McKinsey says bank profits face a potential 0 billion AI hit

McKinsey says bank profits face a potential $170 billion AI hit

Banks face a hit to their bottom lines of up to $170 billion if they do not adapt their business models to respond to customers turning to artificial intelligence to optimize their finances.

The consultancy predicted that customer adoption of agentic AI — essentially autonomous bots — would erode the profits banks earn from customer money held in low-interest accounts, according to a McKinsey report published Thursday.

“Imagine you have an AI agent that says, ‘Hey, you can save $2,000 a year by moving your money,’” says Pradip Patiath, a senior partner at McKinsey. “It automates a lot of the inertia that is in the system today.”
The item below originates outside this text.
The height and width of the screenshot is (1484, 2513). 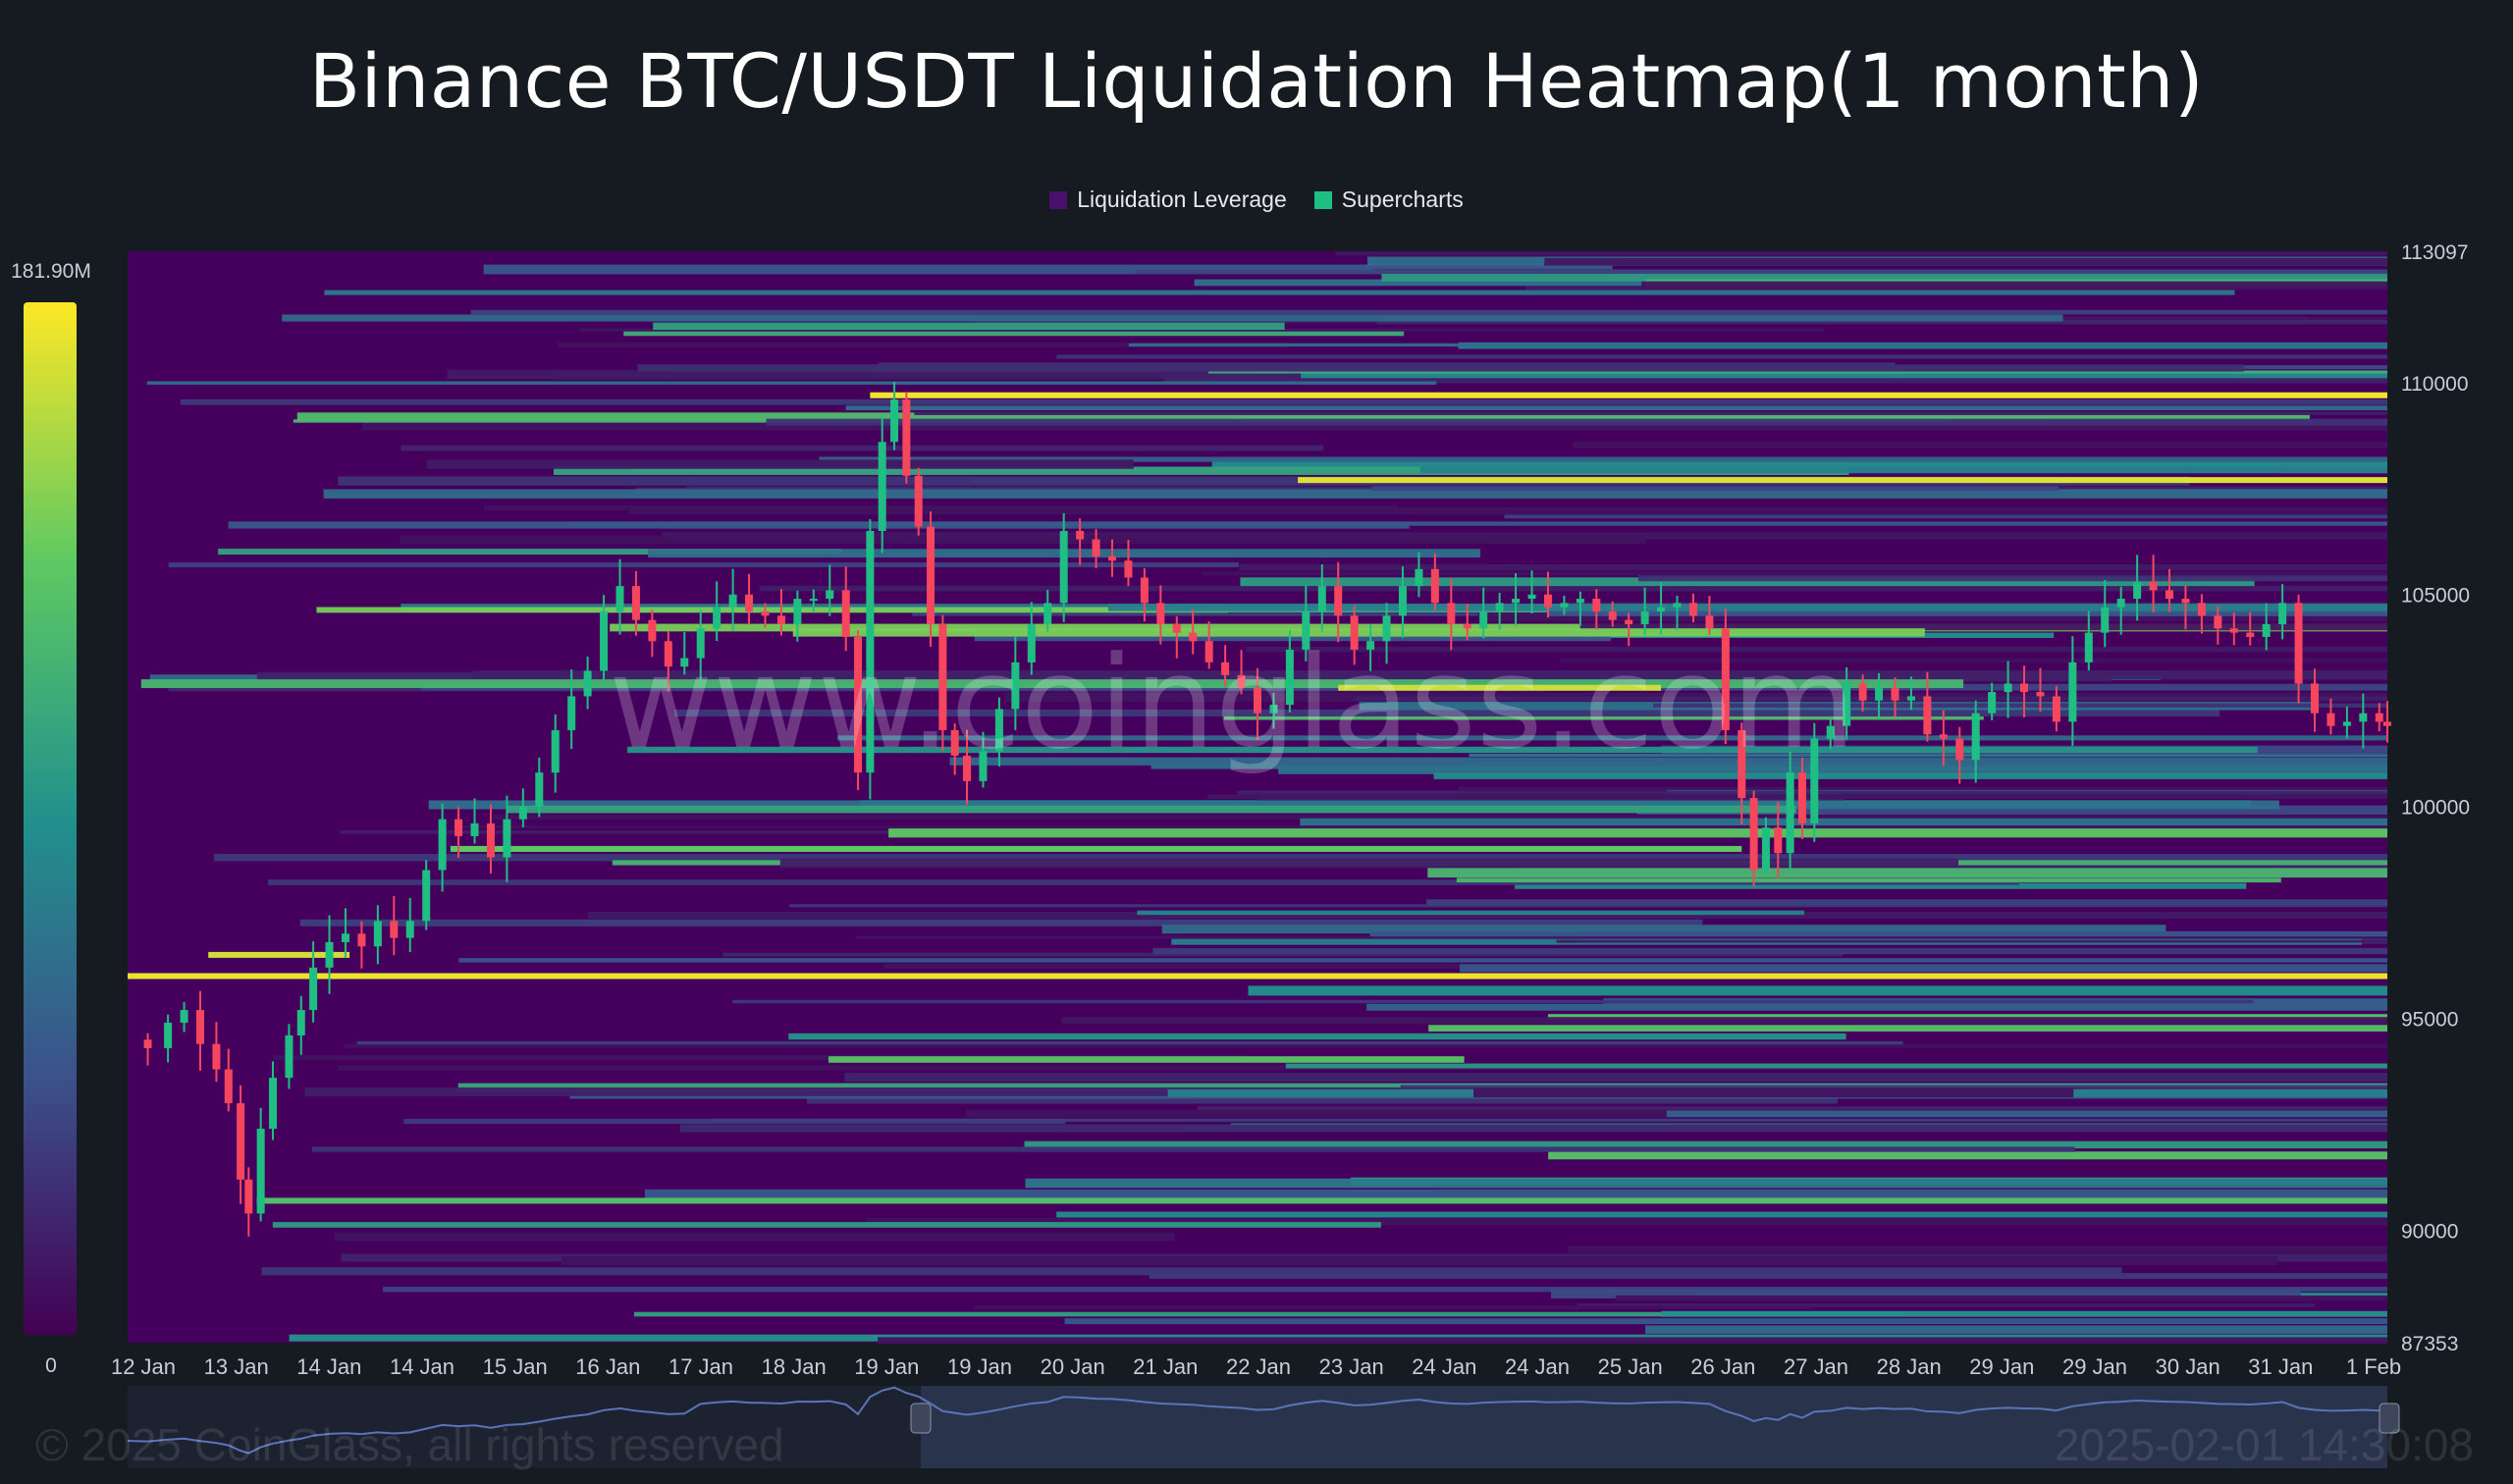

The research shows that consumers hold $23 trillion out of a total of $70 trillion in accounts with near-zero interest rates, while the rest is in accounts that often pay relatively low interest.

Customer use of AI agents could lead to a 9 percent drop in profits for banks, about $170 billion, if they don’t change their business models. That could push average returns for banks below their costs of capital, the advisers said.

While the banking industry is expected to save between 15 and 20 percent in costs with AI, this will likely be outcompeted over time. “Competition is likely to erode profits for banks and most of the benefits will accrue to customers,” the report said.

However, there is likely an upside for banks that adopt agentic AI and reduce their costs versus their competitors. Early adopters will likely “get a head start before water levels recover,” said McKinsey’s Patiath.